### [Written request 1]
Copy everything in the rows from the line containing "search (688, 605)" down to the line containing "coordinates (701, 745).", reproducing each line without any change.
-- START Source document --
Suspect in Charlie Hebdo attack fought with Al-Qaeda in Yemen

Yemeni intelligence official says Said Kouachi was an Al-Qaeda in the Arabian Peninsula fighter

Said Kouachi, one of two brothers suspected of carrying out this week's deadly shooting at a French satirical weekly fought alongside Al-Qaeda during a 2011 stay in Yemen and was later deported from the country, a high-ranking Yemeni intelligence official told Al Jazeera.

While in Yemen, Kouachi met with Al-Qaeda preacher Anwar al-Awlaki, according to a senior Yemeni intelligence source who spoke to Reuters.

U.S. born and Web-savvy, Awlaki was seen as an influential international recruiter to the Al-Qaeda movement and was a prominent figure in Al-Qaeda in the Arabian Peninsula (AQAP), the group's most active affiliate. He was killed in September 2011 in a drone strike widely attributed to the CIA.

U.S. and European sources close to the investigation said on Thursday that Kouachi was in Yemen for several months training with AQAP.

AQAP emerged as one of Al-Qaeda's most aggressive international affiliates when it claimed responsibility for an attempt by a Nigerian man, Umar Farouk Abdulmutallab, to take down a Detroit-bound airliner on Dec. 25, 2009, with a bomb concealed in his underwear. AQAP said it was also behind a foiled plot to send two airfreight packages containing bombs to the United States in October 2010.

The Yemeni source said Kouachi, 34, was among a number of foreigners who entered the country for religious studies.
-- END Source document --
-- START Recorded information --
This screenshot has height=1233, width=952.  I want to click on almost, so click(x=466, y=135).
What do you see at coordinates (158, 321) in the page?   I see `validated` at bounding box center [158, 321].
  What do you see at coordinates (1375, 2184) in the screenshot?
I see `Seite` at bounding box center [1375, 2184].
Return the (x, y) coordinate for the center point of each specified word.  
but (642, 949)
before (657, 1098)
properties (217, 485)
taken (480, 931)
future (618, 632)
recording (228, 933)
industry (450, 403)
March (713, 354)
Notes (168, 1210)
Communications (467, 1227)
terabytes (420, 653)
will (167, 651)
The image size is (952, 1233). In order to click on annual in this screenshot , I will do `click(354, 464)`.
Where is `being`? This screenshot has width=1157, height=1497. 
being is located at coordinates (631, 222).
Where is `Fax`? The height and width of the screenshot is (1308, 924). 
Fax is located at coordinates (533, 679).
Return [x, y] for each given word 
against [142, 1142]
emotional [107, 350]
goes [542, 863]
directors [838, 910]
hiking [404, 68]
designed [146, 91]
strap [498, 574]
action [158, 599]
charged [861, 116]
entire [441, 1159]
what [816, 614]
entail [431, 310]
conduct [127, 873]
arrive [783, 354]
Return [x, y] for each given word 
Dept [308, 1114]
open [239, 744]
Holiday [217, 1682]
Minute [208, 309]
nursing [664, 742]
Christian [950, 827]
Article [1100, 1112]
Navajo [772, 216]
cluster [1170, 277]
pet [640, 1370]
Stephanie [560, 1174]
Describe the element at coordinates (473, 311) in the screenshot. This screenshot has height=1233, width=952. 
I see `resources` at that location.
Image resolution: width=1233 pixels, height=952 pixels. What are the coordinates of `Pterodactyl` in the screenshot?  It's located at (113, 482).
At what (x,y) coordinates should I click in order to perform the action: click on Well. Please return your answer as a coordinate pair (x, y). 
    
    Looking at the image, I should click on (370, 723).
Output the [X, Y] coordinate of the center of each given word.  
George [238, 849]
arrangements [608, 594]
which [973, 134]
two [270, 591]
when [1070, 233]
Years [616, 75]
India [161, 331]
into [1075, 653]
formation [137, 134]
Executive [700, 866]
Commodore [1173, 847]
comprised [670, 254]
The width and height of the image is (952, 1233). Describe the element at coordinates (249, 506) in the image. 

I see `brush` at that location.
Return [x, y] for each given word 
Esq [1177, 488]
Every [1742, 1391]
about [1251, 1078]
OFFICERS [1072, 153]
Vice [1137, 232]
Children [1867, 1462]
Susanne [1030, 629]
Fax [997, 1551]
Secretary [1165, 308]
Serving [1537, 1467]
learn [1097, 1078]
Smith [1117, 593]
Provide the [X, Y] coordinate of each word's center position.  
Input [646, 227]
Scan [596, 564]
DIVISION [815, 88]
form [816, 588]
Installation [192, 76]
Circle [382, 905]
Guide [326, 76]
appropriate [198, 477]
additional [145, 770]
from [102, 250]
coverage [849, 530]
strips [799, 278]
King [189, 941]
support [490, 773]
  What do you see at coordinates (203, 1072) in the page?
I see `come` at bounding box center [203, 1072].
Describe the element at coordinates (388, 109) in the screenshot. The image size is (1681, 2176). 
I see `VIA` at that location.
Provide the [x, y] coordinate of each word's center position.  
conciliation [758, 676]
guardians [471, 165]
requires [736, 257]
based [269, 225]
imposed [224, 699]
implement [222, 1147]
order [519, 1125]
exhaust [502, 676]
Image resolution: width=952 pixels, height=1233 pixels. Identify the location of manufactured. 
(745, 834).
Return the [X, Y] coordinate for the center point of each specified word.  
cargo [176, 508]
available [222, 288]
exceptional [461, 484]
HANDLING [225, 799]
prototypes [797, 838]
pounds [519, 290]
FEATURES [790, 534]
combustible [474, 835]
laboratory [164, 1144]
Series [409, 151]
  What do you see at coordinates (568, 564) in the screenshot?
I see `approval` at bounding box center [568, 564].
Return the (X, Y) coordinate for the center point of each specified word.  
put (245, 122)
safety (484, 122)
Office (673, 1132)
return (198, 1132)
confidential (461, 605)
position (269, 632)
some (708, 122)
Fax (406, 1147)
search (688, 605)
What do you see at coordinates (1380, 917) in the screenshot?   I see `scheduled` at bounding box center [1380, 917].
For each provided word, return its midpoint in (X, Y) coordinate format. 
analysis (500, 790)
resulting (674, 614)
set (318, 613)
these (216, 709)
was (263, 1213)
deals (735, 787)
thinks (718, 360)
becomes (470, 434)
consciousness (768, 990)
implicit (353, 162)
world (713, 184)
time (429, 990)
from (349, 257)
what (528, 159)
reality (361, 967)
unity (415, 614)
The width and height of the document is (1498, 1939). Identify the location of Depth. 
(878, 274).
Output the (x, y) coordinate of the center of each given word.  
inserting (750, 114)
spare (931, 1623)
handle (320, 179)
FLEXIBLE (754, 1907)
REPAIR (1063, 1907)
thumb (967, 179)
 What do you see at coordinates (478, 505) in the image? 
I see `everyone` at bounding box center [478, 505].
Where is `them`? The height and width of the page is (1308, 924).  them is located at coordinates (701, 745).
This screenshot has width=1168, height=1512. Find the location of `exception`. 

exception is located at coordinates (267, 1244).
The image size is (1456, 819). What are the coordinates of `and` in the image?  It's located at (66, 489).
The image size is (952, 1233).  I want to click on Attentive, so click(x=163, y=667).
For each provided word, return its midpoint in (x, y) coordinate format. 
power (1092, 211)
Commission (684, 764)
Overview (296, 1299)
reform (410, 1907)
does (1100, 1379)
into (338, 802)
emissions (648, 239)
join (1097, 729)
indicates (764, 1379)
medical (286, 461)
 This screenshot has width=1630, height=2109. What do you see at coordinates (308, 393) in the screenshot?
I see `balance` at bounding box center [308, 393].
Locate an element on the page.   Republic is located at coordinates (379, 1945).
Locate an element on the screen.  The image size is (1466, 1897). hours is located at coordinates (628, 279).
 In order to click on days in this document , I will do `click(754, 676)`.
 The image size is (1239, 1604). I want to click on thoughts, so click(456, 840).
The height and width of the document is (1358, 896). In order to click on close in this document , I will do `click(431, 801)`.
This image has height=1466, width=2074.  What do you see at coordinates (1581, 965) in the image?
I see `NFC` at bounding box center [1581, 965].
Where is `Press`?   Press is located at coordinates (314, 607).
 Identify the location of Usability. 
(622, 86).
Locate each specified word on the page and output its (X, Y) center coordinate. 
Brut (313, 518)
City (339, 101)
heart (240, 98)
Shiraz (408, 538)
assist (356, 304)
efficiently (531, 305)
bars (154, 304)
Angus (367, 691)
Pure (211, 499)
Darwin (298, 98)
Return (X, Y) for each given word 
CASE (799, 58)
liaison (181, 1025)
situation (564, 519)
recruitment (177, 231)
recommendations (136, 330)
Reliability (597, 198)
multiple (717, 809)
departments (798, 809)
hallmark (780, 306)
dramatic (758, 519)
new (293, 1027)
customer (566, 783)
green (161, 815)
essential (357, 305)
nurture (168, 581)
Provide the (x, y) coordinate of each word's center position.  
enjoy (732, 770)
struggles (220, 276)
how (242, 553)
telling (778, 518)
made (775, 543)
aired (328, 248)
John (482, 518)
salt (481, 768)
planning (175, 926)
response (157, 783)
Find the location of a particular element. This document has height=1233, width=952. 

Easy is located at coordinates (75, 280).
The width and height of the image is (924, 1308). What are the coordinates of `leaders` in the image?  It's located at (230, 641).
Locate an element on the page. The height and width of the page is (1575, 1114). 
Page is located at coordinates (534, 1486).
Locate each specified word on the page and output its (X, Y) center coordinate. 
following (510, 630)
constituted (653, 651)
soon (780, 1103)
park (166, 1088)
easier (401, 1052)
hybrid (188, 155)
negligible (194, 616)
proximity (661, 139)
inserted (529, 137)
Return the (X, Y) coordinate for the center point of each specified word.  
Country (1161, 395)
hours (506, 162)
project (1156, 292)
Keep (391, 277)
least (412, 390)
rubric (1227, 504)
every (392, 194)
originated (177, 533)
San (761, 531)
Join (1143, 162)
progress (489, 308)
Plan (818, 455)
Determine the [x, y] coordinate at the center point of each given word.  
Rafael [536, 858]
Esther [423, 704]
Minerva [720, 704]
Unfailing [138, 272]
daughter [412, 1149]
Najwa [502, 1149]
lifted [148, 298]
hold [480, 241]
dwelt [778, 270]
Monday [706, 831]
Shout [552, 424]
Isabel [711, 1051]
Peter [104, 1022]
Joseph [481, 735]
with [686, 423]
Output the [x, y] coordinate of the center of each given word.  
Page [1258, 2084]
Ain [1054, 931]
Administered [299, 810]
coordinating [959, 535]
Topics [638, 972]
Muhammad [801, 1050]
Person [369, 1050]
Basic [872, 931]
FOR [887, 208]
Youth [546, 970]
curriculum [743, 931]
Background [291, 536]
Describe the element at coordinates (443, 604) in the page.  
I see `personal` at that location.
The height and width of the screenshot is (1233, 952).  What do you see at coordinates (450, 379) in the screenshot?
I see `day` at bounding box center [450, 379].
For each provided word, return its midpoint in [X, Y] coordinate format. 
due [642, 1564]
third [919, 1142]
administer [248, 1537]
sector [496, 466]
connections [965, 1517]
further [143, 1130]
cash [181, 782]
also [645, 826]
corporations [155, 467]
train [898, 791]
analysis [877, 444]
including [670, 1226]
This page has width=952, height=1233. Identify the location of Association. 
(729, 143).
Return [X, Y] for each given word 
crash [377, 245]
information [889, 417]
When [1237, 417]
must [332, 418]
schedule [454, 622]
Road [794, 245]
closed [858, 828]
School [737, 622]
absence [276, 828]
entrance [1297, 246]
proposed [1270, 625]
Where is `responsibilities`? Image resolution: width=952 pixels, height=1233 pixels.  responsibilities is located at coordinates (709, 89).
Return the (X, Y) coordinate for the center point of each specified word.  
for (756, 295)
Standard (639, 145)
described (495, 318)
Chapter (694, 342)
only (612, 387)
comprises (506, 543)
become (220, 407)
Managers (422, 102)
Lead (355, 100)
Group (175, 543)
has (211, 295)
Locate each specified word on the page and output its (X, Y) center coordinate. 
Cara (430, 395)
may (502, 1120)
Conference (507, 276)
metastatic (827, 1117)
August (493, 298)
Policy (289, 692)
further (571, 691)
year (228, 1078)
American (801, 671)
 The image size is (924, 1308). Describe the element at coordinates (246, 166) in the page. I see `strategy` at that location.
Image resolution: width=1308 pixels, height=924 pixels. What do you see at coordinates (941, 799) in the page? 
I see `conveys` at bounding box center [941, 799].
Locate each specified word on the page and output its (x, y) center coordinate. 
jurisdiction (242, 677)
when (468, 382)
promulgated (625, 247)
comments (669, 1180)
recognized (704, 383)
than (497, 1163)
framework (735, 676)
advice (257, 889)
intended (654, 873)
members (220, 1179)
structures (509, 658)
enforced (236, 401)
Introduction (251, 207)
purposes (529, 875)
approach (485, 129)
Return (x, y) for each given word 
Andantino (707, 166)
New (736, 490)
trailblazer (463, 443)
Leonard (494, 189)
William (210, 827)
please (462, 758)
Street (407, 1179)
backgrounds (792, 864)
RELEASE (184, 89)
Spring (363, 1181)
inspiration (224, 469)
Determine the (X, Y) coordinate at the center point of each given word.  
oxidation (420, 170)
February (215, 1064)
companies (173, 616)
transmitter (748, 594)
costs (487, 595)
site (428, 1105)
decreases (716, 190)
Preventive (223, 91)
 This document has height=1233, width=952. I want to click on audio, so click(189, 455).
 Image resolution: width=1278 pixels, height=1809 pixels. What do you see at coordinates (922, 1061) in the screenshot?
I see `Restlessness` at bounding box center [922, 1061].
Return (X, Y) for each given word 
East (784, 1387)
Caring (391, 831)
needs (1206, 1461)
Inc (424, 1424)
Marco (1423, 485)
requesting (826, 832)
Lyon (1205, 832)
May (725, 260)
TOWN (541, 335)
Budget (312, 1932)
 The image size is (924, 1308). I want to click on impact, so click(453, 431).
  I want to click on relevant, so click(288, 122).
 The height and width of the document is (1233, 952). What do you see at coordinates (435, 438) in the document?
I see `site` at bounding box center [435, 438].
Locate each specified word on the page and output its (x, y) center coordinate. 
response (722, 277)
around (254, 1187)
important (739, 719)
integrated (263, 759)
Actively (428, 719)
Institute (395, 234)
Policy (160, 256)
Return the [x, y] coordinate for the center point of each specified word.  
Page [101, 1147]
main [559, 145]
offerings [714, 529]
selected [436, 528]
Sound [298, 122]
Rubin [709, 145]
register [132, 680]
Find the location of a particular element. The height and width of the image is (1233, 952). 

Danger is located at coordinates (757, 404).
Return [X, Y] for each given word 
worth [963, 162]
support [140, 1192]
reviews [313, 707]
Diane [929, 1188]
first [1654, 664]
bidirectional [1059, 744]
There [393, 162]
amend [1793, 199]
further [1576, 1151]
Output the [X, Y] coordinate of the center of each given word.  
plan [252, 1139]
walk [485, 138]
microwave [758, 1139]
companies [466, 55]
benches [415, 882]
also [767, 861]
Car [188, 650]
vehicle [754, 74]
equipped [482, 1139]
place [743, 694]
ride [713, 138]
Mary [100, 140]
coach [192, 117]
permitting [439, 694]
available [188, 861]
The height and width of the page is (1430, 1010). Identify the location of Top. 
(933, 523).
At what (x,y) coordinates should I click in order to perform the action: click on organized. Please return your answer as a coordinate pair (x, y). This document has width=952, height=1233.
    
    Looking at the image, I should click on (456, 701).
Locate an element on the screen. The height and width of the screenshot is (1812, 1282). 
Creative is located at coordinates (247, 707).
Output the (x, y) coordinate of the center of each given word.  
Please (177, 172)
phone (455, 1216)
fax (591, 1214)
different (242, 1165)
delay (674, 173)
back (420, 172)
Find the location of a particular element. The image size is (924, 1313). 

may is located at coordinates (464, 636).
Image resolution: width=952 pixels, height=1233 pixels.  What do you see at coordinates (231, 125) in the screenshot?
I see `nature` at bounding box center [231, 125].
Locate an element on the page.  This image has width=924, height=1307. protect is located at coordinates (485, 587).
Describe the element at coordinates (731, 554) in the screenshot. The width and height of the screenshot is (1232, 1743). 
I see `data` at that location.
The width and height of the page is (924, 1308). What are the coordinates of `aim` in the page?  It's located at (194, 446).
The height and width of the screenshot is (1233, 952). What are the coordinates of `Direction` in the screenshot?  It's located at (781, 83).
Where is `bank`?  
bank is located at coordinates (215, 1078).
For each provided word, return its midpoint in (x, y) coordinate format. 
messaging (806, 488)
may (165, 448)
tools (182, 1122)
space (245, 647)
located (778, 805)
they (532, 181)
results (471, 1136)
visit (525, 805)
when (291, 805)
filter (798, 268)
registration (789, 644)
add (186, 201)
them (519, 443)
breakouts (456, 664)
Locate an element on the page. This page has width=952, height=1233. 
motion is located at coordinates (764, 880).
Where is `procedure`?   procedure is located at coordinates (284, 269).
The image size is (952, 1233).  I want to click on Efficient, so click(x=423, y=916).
-- END Recorded information --
### [Written request 2]
According to the article on the Charlie Hebdo attack suspect, which Al-Qaeda preacher did Said Kouachi meet while in Yemen?

### [Task response 1]
search (688, 605)
What do you see at coordinates (1380, 917) in the screenshot?   I see `scheduled` at bounding box center [1380, 917].
For each provided word, return its midpoint in (X, Y) coordinate format. 
analysis (500, 790)
resulting (674, 614)
set (318, 613)
these (216, 709)
was (263, 1213)
deals (735, 787)
thinks (718, 360)
becomes (470, 434)
consciousness (768, 990)
implicit (353, 162)
world (713, 184)
time (429, 990)
from (349, 257)
what (528, 159)
reality (361, 967)
unity (415, 614)
The width and height of the document is (1498, 1939). Identify the location of Depth. 
(878, 274).
Output the (x, y) coordinate of the center of each given word.  
inserting (750, 114)
spare (931, 1623)
handle (320, 179)
FLEXIBLE (754, 1907)
REPAIR (1063, 1907)
thumb (967, 179)
 What do you see at coordinates (478, 505) in the image? 
I see `everyone` at bounding box center [478, 505].
Where is `them`? The height and width of the page is (1308, 924).  them is located at coordinates (701, 745).

### [Task response 2]
Anwar al-Awlaki